Hi,
I am trying to re-implement this model using Pytorch Geometric, the model is based on the original one written with TensorFlow. The goal is to train a neural network to classify SAT formulas represented as graphs into two different classes (satisfiable and unsatisfiable formulas).
I’ve created a dataset of 200000 samples, based on the original code, and started training with a small subset of 2000 samples to check whether the network would work.

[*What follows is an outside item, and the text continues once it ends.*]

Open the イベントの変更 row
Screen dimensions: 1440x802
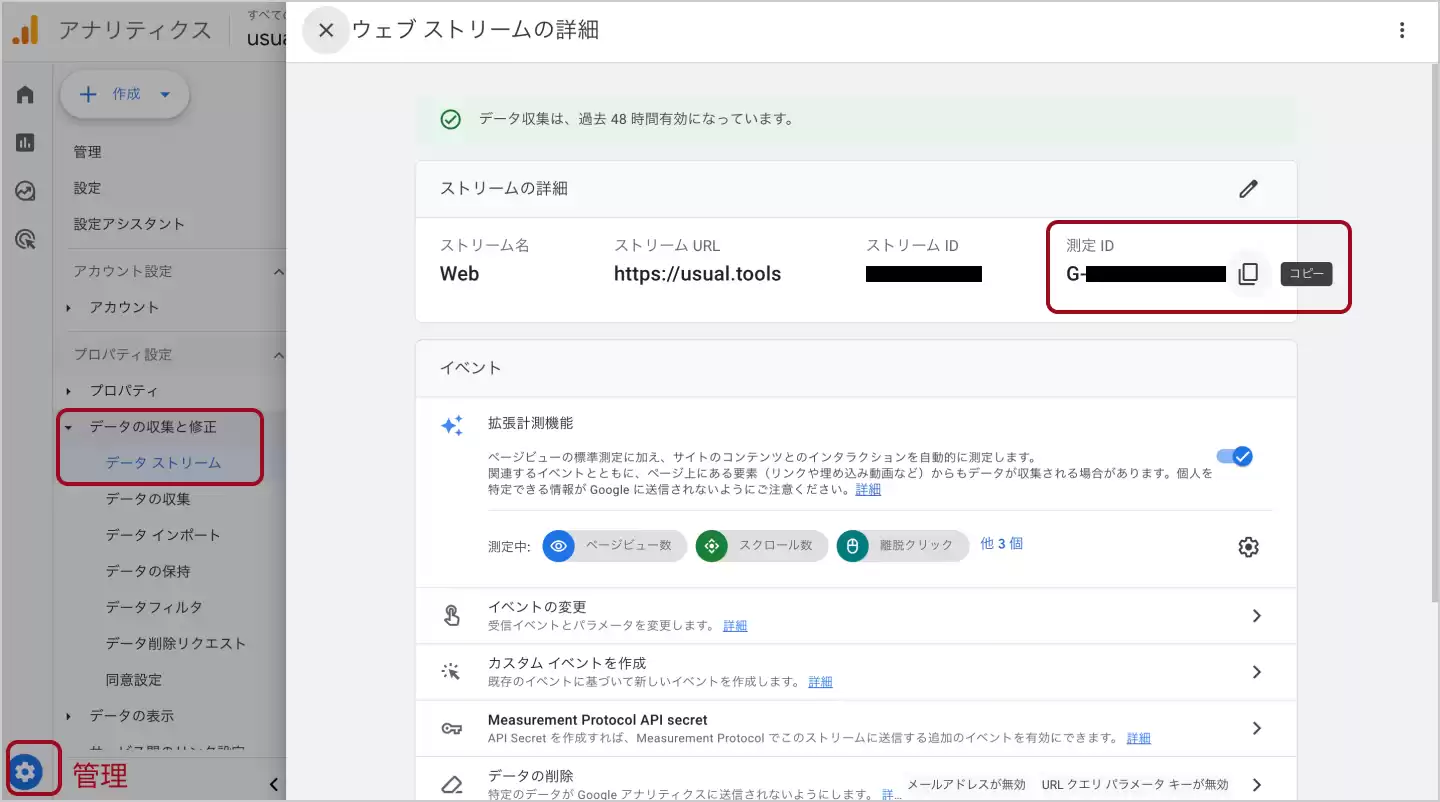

What happens is that the training works when using a small subset of the dataset, but as soon as I increase the dimension of the dataset too much, the loss function doesn’t decrease anymore and the accuracy on the train dataset remains stable around 0.5. (The accuracy on the validation dataset is also always around 0.5 for all dataset dimension I’ve tested so far)
Here are a few plots of the loss function evolution with respect to a few different dataset sizes:
2K samples:
10K samples:
20K samples:
80K samples:
(when training on the whole dataset the loss function is basically constant at 0.69)
I am using the Adam optimizer with decreasing learning rate and binary cross entropy loss, as in the original code:
criterion = nn.BCEWithLogitsLoss()
lr_start = 2e-4
l2_weight = 1e-10 # L2 regularization weight
optimizer = optim.Adam(net.parameters(), lr=lr_start, weight_decay=l2_weight)
lr_decay = torch.tensor(0.99, dtype=torch.float64)
lr_decay_steps = torch.tensor(5, dtype=torch.float64)
gamma = torch.pow(lr_decay, torch.div(1, lr_decay_steps))
scheduler = optim.lr_scheduler.ExponentialLR(optimizer, gamma=gamma, last_epoch=-1)
Does anybody have an idea of what could cause this strange behavior? I am happy to post any additional information about my model, if needed.